What to get excited about

Citizens has some nice tailwinds going for it this year. In 2019, the bank began another efficiency program to find expenses it could eliminate and add revenue in order to increase its pre-tax profits. The bank had achieved about $300 million in pre-tax benefits at the end of 2020, but it expects to see another $125 million in pre-tax benefits by the end of this year. This will keep driving down Citizens' efficiency ratio, which is already better than Fifth Third and KeyCorp's. The bank has set a target of 55% for its efficiency ratio, which would be very strong for a bank of its size.

Citizens is also in the process of building out a national consumer bank. The bank has been growing its point-of-sale business, called Citizens Pay, and plans to build it out all over the country. The program essentially extends a digital line of credit that allows consumers to pay for products with fixed monthly payments. It also allows merchants to customize financing solutions in order to drive more sales and allows customers to use the same lines of credit for repeat purchases so they are not dealing with multiple credit applications or loans.

Citizens has been making headway with the program, gaining partnerships with retailers like Apple, Microsoft, and BJ's Wholesale. It also thinks it can grow the concept into the health and fitness verticals. On its recent earnings call, Citizens said it nearly tripled the non-Apple part of its point-of-sale portfolio. These loans have a high interest rate.

This is intriguing because it means there is the potential for Citizens to build its consumer bank into the kind of fintech model that has garnered high valuations from investors, who have favored companies like LendingClub, SoFi, Paypal, and others. Contrary to what many investors might believe, a large traditional bank like Citizens has more than enough resources and capabilities to build any kind of technology that a fintech can, not to mention the stability of a large banking operation behind it.

LendingClub and SoFi boast having (or soon reaching) 3 million members -- but Citizens Pay has served 5 million customers since its launch in 2015. There are some other banks doing point-of-sale lending, but Citizens has a great consumer product set to complement its point-of-sale operations, including home mortgages, student loans, and auto loans.

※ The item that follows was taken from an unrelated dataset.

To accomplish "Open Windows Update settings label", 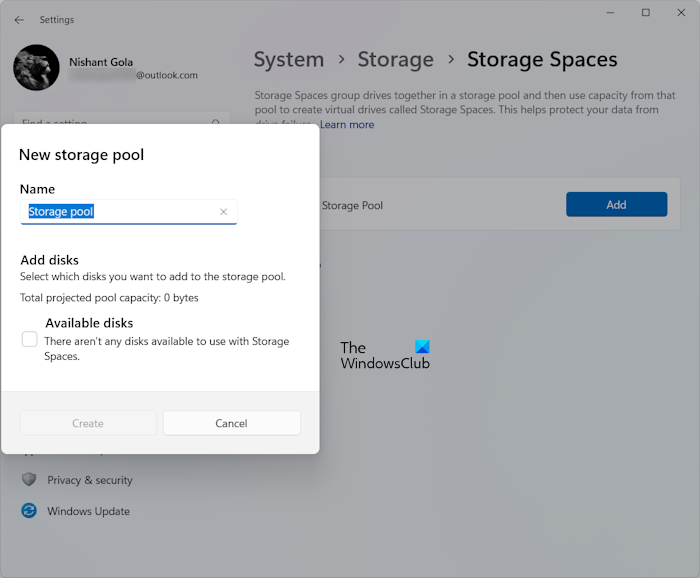I will (x=89, y=511).
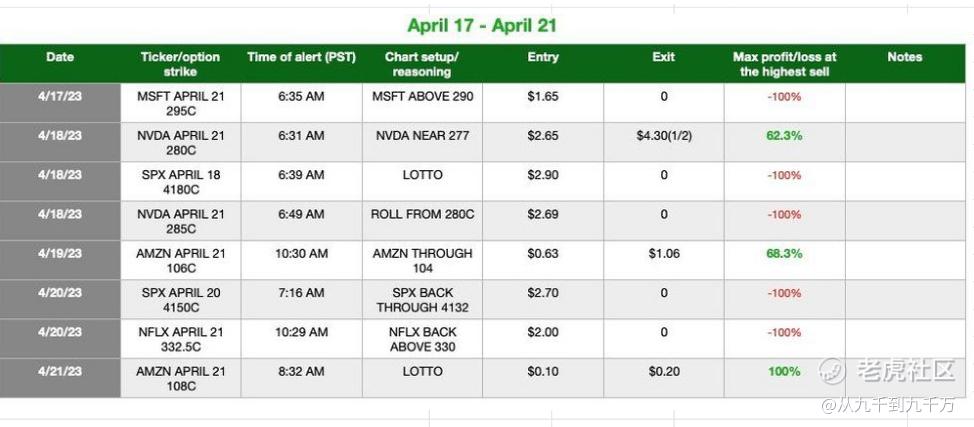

It would be very exciting if Citizens could really integrate all of these consumer products under one umbrella and create a sleek digital experience. If it can build a machine that not only gets customers to use Citizens Pay for repeat purchases, but also cross-sells more traditional consumer products to customers, the bank could really stand apart from its peers and differentiate itself.

Will there be a rerating? 

Management has believed for a few years now that a rerating is warranted, and I certainly think one is coming. Given that a lot of the fundamentals in its business are roughly in line with or better than those of some of its peers, and the potential around the digital consumer national bank, I certainly think Citizens should trade at a valuation more in line with that of KeyCorp or Fifth Third.

Citizens' stock currently trades around $45 per share. If the bank were to trade between Fifth Third and KeyCorp's current valuations at, say, 156% of tangible book value, Citizens' stock would trade for about $51 per share. But again, I think Citizens would like to trade closer to some of its peers, and eventually closer to the middle of its peer group -- so in this case, I would watch where it trades relative to its peers, as opposed to just the stock price.